Perhaps one could set up the contrasts in “neutral” terms, without essential reference to Descartes or Aristotle or Homer or Melville. Philosophers like to lump views together under labels like “eliminativism” and then argue against everything in the lump at once. Typically they don’t worry much about whether the labels are historically appropriate; and seldom does it occur to them that the labels themselves have histories (when and why did “physicalism” take over from “materialism”?).
Historians, for their part, like to make distinctions so fine that even unadventurous minor Cartesians or epigones of Aristotle known only from fragments fall into separate bins. That is in part because the historian is just as keen as the scientist to achieve precision. Not, typically, numerical precision, but rather precision in the application of historically effective social and conceptual categories.
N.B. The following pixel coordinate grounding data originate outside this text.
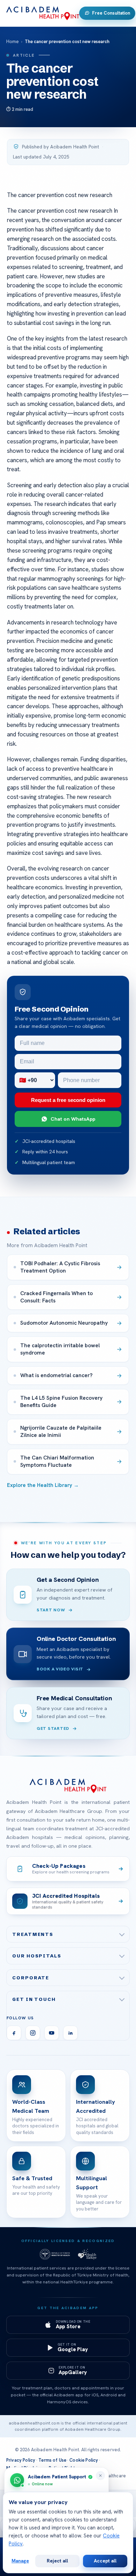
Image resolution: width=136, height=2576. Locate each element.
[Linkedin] (70, 2033)
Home (12, 41)
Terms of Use (52, 2460)
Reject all (57, 2561)
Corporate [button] (30, 1977)
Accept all (105, 2561)
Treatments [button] (32, 1934)
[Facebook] (14, 2033)
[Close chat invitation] (100, 2475)
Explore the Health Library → (43, 1485)
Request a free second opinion (68, 1100)
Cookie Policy (83, 2460)
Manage (20, 2561)
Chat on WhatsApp (73, 1118)
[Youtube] (51, 2033)
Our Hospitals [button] (36, 1955)
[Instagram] (32, 2033)
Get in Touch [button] (34, 1999)
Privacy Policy (20, 2460)
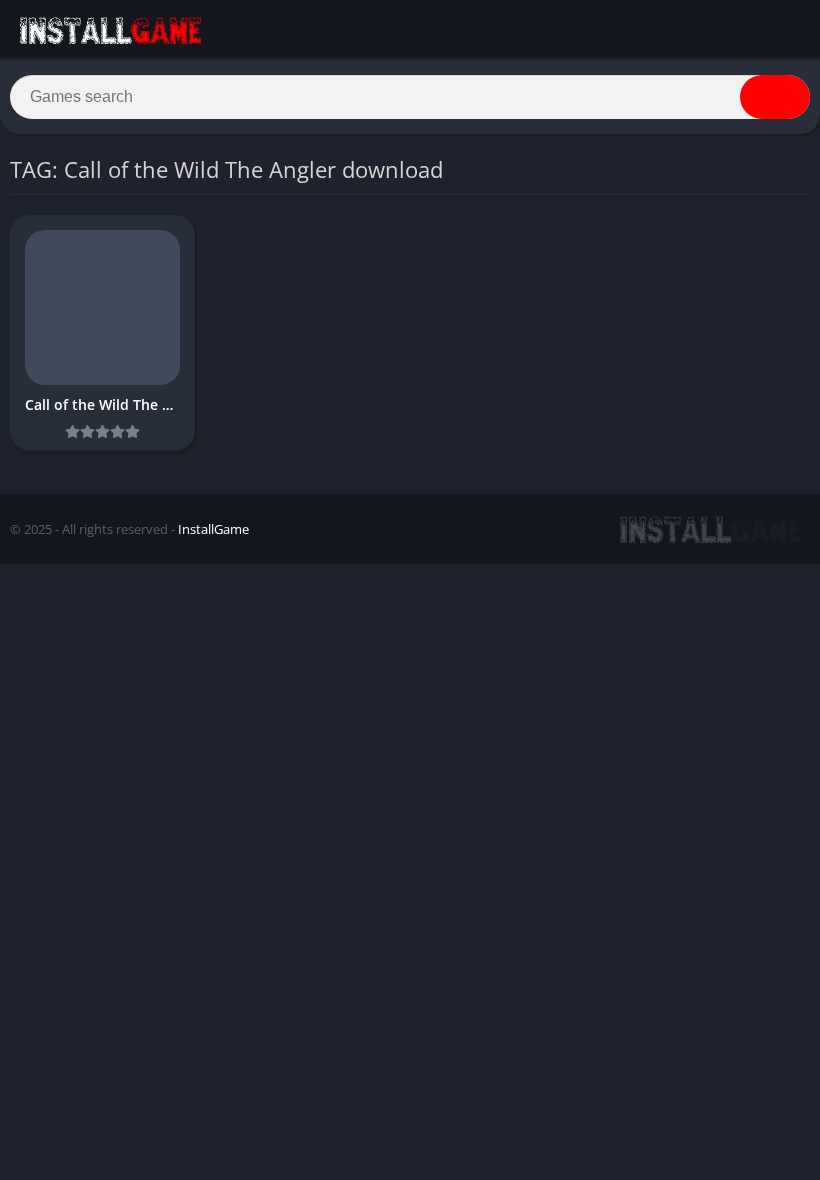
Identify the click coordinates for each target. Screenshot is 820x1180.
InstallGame (213, 529)
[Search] (775, 97)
So when the lumper comes along and press-gangs Augustine or Homer into service as an instance of X, the historian will often cry foul. It’s bad enough if Homer isn’t an instance of X; but sometimes Homer couldn’t have been, because the conditions under which a person could instantiate X didn’t exist. In response the philosopher will, like Rorty, just move on, unperturbed, to a more promising specimen.
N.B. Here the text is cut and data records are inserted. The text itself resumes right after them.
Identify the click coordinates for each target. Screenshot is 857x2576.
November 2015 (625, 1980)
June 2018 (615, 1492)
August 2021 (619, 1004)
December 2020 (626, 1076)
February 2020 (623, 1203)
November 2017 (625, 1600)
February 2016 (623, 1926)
What bugs Wills, I think, among other things, is that Dreyfus and Kelly want their philosophical story also to be historical, to have, so to speak, not only truth but Homer on its side. Wills observes that Homer is not, in fact, on its side, and they reply in effect that really it doesn’t matter: “Our goal is to determine whether there is anything we can recognize and admire in that experience [i.e. the Homeric experience of having a god care about you]. We claim there is, but that it takes serious philosophical work to uncover it.” Once you get to serious work, Homer can be forgotten, or so it seems. Wills, for his part, isn’t taking part in their excavations. He’s standing by the edge chiding them for digging in the wrong place.
In the end, what interests me is that Dreyfus and Kelly do invoke history. Could whooshes be defined or described without reference to Homer and Melville? Could the benefit of whoosh-experiences be conveyed without contrasting that way of being in the world with “the Enlightenment account of human beings as rational, autonomous agents”? And if (as I suspect) they cannot be extracted from the historical setting in which they’ve been presented, then how important is it that the history be correct? Will fables do?